Mobius: A High Efficient Spatial-Temporal Parallel Training Paradigm for Text-to-Video Generation Task

Yiran Yang,Jinchao Zhang,Ying Deng,Jie Zhou
2024-07-23
Abstract:Inspired by the success of the text-to-image (T2I) generation task, many researchers are devoting themselves to the text-to-video (T2V) generation task. Most of the T2V frameworks usually inherit from the T2I model and add extra-temporal layers of training to generate dynamic videos, which can be viewed as a fine-tuning task. However, the traditional 3D-Unet is a serial mode and the temporal layers follow the spatial layers, which will result in high GPU memory and training time consumption according to its serial feature flow. We believe that this serial mode will bring more training costs with the large diffusion model and massive datasets, which are not environmentally friendly and not suitable for the development of the T2V. Therefore, we propose a highly efficient spatial-temporal parallel training paradigm for T2V tasks, named Mobius. In our 3D-Unet, the temporal layers and spatial layers are parallel, which optimizes the feature flow and backpropagation. The Mobius will save 24% GPU memory and 12% training time, which can greatly improve the T2V fine-tuning task and provide a novel insight for the AIGC community. We will release our codes in the future.

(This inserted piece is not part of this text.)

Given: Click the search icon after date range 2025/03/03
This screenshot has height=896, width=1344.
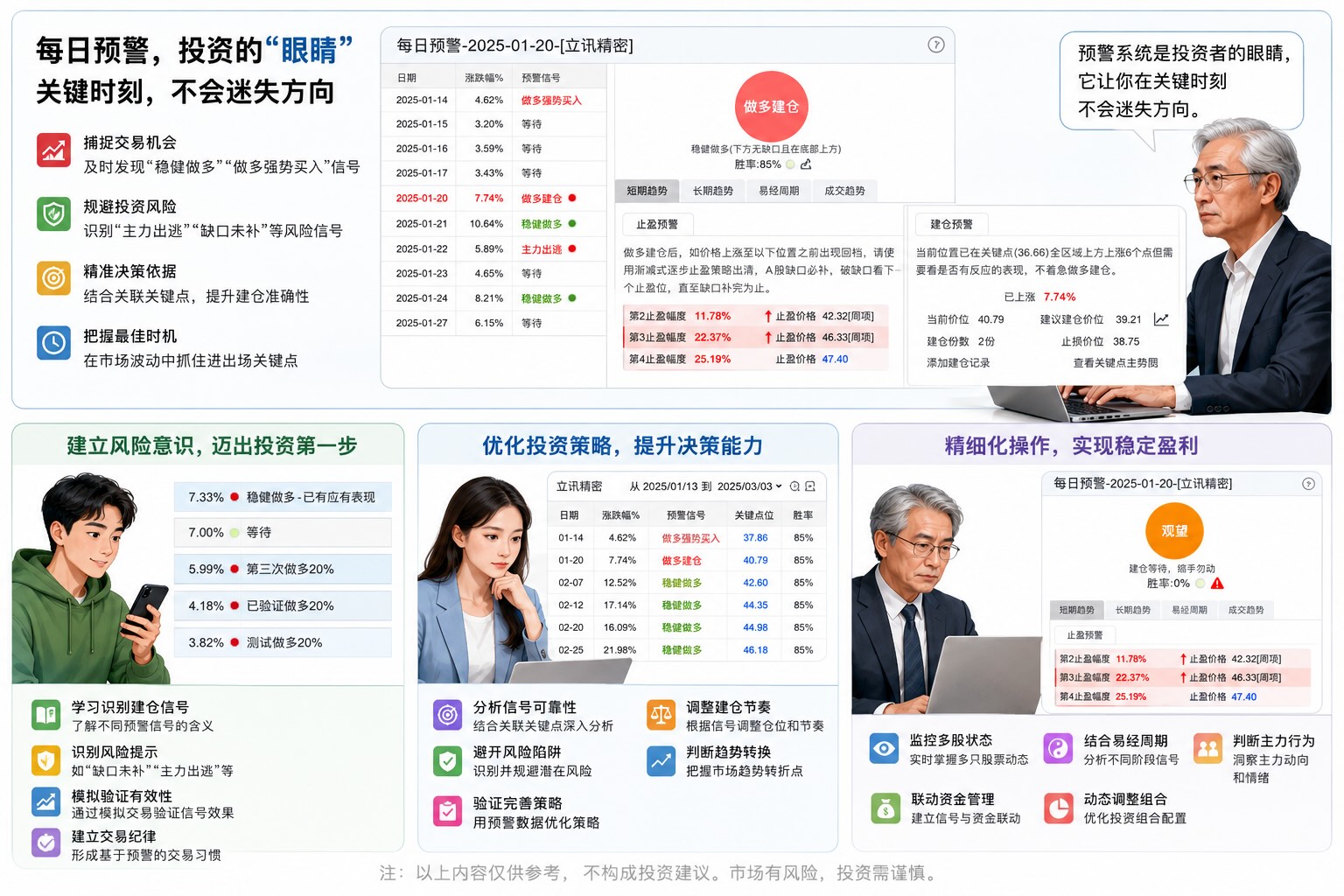Looking at the screenshot, I should 794,486.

Computer Vision and Pattern Recognition
What problem does this paper attempt to address?
The main problems that this paper attempts to solve are the high GPU memory consumption and long training time in the traditional text - to - video (T2V) generation tasks. Specifically: 1. **Problems with the serial mode of the traditional 3D - Unet**: Most existing T2V frameworks inherit the text - to - image (T2I) model and add additional temporal layers to generate dynamic videos. This design is serial, that is, the temporal layers follow the spatial layers. This leads to the serial processing of the feature flow, thereby increasing the consumption of GPU memory and training time. 2. **Unfriendly to the environment and waste of resources**: With the expansion of the scale of diffusion models and the increase of data sets, the traditional serial mode will bring higher training costs, which is not only unfriendly to the environment but also not conducive to the development of T2V tasks. To solve these problems, the author proposes an efficient spatio - temporal parallel training paradigm - Mobius. This paradigm parallelizes the temporal and spatial layers in 3D - Unet, optimizing the feature flow and back - propagation process, thereby significantly reducing GPU memory usage and training time. ### Main contributions: - **Reducing resource consumption**: Compared with traditional methods, Mobius can save 24% of GPU memory and 12% of training time. - **Improving training efficiency**: By parallel processing the temporal and spatial layers, Mobius improves the training efficiency of T2V tasks. - **Providing new insights**: This research provides new ideas for the AIGC community regarding large - scale model fine - tuning. ### Formula representation: Some of the key formulas involved in the paper are as follows: - **Forward process of Markov chain**: \[ q(x_t|x_{t - 1})=\mathcal{N}(x_t; \sqrt{1 - \beta_t}x_{t - 1}, \beta_tI), \quad t = 1, \ldots, T \] where \(\beta_t\in(0, 1)\) is a trainable parameter. - **Backward process**: \[ p_\theta(x_{t - 1}|x_t)=\mathcal{N}(x_{t - 1}; \mu_\theta(x_t, t)), \quad t = 1, \ldots, T \] - **Objective function**: \[ \mathbb{E}_{x, \epsilon\sim\mathcal{N}(0, 1)}\left[\|\epsilon - \epsilon_\theta(x_t, t)\|_2^2\right] \] These formulas show the basic principles of the diffusion model, and Mobius achieves a more efficient training process by improving these formulas.